In the instant case the deposit was made for a special purpose and intervener had the right to withdraw the money from»the bank at any time before it was paid by simply ordering the bank to return the money, because the principal can revoke the authority of his agent before the agent performs the act authorized. Staten Island, etc., Club v. Farmers’ Loan & Trust Co., 41 App. Div. 321, 58 N. Y. S. 460.

It is clear that the statute does not create in favor of a special depositor a lien and privilege on the assets of the bank, to secure the deposit in the event the bank fails to carry out the purpose for which the special deposit was made, or return the money to the depositor.

If a person makes a special deposit of cash with a bank for the purpose of liquidating future maturing obligations, and the bank fails to pay out the money in accordance with the agreement of deposit, or to return the money to the depositor, the act does not give *356the depositor a lien and privilege on the assets of the bank. Practically speaking that is exactly what was done in the instant case. Intervener never sent the check for the purpose of collection, remittance, or delivery, but for the purpose of furnishing' cash to be deposited and from which deposit the future maturing obligations, i. e., the bonds and coupons, were to be paid. The check was merely incidental to the main purpose of the transaction, i. e.,.furnishing cash to be deposited to pay the maturing bonds and coupons. While it is true that as between the bank and the depositor an injustice has been done, it must be remembered that this is really a contest between other innocent creditors and depositors and the intervener, a special depositor. The Legislature having confined the lien and privilege in favor of the owner of the check, note, draft, etc., and the proceeds thereof in the usual collection, remittance, and delivery banking transaction and not having extended it to a remittance for deposit for the purpose of payment, intervener has no lien.

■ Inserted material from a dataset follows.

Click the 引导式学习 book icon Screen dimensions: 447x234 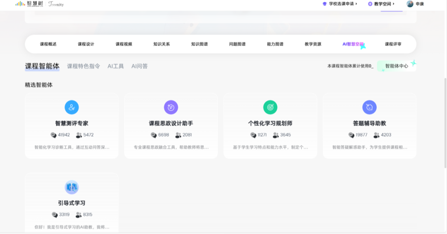coord(72,187)
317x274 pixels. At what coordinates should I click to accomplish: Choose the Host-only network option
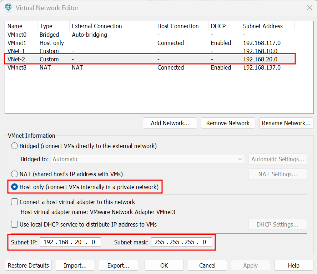(15, 187)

Having concluded that the intervener contemplated when remitting the check accompanied by the letter that the funds realized from the check would be deposited in an account as a medium of payment, and having also acquiesced in this procedure and method of handling the money by the bank as a result of actual knowledge imparted to it through the semiannual statements furnished intervener by the bank, it follows that Act No. 63 of 1926 has no application to this case, because the statute does not apply to cases where the funds are deposited with the expressed or implied consent of the depositor.

Now, since the bank, as agent for intervener, permitted the proceeds of the check to be commingled with the bank’s general funds, so that it is impossible to trace or identify the res, intervener must assert its claim in the liquidation proceedings as an ordinary creditor. Tropical Printing Co., Inc., v. Union Title Guarantee Co., Inc., 180 La. 702, 157 So. 534, decided October 2, 1934, and authorities therein cited.

In the case of Gulley v. Wisdom, 69 F.(2d) 495, decided by the United States Circuit Court of Appeals for the Fifth Circuit, the court said:

“Claimant to establish preferential lien against assets of insolvent bank has burden to show what he deposited and to trace it, receiver not being required to prove where the money in his hands came from.”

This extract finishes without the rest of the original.